This yesterday, via email, from Angela, which I thought might be of general interest:
Please can you advise me re learning Italian. Like most of the world I am at home for a long indefinite period and want to move on from domestic organising which dominated the first week and challenge myself to something a bit more intellectual.
I’m looking for a beginners course which I can work through to get to grips with the basics so that I can then use the other materials which you sell. I don’t want interactive to start with though I would probably move on to that.
I would appreciate your advice.
To which I replied:
I’ll be happy to help if I can, Angela, but a good starting point would be to take a good look at the website – there are literally thousands of pages of free materials, no need to buy anything. https://onlineitalianclub.com/ The A1 (beginner/elementary) materials are here: https://onlineitalianclub.com/free-italian-exercises-and-resources/online-italian-course-beginner-level-a1/
People learn languages in different ways – a beginners’ course, like for example Duolingo.com, is ideal for someone who has no previous experience or who likes plenty of structure and gamification. Others prefer to be more autonomous and choose, for example, in depth study of grammar, or like me, lots of reading and listening. It depends a lot on a person’s learning style and experience.

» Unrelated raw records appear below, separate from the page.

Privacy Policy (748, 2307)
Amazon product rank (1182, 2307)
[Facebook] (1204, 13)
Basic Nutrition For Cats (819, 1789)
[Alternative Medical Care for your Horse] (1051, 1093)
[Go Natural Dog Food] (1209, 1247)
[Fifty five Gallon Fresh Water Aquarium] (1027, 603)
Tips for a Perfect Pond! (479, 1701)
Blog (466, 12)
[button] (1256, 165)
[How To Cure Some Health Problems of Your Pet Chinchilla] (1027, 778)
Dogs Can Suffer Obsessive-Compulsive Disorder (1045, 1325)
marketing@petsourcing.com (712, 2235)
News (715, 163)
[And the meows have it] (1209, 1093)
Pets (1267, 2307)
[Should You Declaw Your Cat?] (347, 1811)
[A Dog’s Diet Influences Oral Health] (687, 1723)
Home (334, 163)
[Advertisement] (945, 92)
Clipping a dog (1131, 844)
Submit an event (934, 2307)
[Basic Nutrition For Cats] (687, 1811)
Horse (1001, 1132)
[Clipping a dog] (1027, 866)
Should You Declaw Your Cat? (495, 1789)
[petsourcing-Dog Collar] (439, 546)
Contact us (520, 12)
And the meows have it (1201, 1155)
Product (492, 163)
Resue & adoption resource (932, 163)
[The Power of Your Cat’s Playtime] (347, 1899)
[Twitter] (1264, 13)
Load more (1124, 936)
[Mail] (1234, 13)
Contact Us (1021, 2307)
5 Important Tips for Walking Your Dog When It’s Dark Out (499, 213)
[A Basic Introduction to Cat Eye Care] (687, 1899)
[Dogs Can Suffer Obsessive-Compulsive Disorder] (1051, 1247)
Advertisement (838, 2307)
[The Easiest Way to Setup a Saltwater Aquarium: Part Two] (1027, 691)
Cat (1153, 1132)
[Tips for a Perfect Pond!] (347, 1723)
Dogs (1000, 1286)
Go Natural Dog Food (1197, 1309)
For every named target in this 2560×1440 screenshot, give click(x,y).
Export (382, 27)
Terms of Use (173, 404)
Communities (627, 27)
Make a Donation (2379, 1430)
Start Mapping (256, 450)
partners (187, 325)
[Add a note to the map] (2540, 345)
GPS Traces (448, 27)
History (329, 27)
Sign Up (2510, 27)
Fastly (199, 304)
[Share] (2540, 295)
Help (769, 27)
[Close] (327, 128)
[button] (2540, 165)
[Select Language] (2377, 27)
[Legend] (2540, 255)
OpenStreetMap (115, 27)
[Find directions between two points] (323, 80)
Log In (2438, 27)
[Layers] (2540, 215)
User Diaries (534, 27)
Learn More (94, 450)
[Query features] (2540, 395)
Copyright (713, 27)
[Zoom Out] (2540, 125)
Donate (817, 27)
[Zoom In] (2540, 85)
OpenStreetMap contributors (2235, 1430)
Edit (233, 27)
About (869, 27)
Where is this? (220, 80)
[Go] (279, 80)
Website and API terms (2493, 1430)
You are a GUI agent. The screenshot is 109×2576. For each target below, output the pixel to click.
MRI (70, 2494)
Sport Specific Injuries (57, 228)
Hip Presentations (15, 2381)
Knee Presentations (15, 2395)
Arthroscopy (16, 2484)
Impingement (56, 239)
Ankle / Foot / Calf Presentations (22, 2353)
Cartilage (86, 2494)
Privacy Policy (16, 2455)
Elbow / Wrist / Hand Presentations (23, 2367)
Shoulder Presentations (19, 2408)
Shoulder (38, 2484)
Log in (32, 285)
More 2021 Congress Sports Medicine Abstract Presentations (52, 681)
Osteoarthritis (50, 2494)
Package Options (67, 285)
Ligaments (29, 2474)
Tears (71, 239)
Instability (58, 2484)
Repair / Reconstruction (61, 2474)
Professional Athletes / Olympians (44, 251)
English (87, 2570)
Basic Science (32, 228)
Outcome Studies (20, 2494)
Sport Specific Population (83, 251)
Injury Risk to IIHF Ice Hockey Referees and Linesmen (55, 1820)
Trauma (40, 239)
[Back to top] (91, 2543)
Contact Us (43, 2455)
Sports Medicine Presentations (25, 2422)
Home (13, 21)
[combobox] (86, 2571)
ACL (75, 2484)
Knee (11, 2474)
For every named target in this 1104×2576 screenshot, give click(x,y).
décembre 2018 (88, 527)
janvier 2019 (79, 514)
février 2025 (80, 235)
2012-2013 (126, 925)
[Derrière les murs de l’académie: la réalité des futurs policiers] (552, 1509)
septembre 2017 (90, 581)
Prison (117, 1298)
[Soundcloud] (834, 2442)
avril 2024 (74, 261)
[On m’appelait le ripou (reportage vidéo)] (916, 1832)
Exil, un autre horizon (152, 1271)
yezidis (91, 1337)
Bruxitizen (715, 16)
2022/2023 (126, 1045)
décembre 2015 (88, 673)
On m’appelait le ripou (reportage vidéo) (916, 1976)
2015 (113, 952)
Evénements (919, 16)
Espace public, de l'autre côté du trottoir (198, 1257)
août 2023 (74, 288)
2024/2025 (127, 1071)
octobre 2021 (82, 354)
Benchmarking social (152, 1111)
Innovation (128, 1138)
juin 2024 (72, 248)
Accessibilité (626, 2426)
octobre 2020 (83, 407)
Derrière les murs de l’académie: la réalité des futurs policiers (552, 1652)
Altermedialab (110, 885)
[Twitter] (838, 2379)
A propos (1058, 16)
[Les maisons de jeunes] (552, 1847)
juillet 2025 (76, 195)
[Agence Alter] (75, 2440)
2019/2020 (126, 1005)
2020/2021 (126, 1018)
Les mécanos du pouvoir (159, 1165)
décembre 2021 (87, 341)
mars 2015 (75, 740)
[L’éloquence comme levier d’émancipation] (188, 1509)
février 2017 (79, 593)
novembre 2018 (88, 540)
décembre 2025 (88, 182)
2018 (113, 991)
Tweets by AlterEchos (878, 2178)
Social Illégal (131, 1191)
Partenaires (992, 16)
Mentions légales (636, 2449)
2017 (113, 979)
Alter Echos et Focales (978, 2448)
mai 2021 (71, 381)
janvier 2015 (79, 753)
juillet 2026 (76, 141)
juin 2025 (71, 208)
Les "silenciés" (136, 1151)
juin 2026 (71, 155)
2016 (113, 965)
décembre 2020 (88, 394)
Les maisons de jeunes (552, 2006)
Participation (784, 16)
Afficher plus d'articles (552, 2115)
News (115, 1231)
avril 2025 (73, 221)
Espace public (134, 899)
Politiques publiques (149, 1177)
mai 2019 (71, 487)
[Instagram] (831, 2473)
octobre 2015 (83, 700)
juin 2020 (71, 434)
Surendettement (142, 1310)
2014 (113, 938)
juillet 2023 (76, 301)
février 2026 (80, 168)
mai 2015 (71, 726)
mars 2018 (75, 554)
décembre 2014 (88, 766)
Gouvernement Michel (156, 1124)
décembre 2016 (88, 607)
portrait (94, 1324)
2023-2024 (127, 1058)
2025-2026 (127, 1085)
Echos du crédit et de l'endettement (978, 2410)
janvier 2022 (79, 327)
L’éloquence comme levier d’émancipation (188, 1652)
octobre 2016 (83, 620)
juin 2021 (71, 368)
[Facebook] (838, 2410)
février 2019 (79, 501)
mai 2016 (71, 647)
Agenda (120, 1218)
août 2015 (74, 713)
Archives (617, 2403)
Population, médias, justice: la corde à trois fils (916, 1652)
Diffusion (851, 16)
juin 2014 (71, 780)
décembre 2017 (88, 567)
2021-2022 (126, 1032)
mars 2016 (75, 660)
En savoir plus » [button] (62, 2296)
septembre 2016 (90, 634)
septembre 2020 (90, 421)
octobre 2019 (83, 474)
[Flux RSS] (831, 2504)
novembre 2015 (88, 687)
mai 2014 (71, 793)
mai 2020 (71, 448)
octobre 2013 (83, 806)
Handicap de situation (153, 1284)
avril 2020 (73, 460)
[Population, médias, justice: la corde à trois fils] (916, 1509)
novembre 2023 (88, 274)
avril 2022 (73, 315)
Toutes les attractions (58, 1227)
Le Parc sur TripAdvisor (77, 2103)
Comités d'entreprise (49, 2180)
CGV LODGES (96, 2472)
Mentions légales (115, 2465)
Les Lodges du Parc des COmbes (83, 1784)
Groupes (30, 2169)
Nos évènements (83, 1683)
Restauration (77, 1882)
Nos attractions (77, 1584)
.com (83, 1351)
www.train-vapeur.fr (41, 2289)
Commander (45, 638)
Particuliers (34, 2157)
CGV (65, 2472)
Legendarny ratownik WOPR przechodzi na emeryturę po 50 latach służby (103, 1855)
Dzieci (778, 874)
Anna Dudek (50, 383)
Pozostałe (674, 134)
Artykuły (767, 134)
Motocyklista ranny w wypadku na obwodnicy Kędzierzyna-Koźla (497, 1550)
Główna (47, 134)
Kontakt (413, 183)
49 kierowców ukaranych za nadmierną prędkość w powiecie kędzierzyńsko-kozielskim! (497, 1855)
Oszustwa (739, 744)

A good starting point is to try different activities and see if you can build up a portfolio of things that you enjoy doing and that work for you. If you need guidance, there’s an article here https://onlineitalianclub.com/how-to-learn-italian-or-any-language/ and lots more here https://onlineitalianclub.com/best-of-onlineitalianclub-com/
I’d just repeat one of those links, as the linked-to article is an attempt to summarise what I know about learning languages (teaching is a different process…). If you haven’t read it, you probably should:
But anyway, Angela got me thinking about one of the words she used, a word I hear a lot. Can you guess which one?
“…a beginners course…”
It’s ‘course’, of course.
Italians are obsessed by them, which is one of the reasons the word is so ubiquitous here.
In Italy, you wouldn’t just go to the swimming pool to get a bit of exercise and show off your new Speedos- you’d do a swiming COURSE.
Ditto with salsa, or yoga, or pole-dancing, or language-learning. If it ain’t a vero e proprio ‘course’, then natch, it won’t get you where you want to go.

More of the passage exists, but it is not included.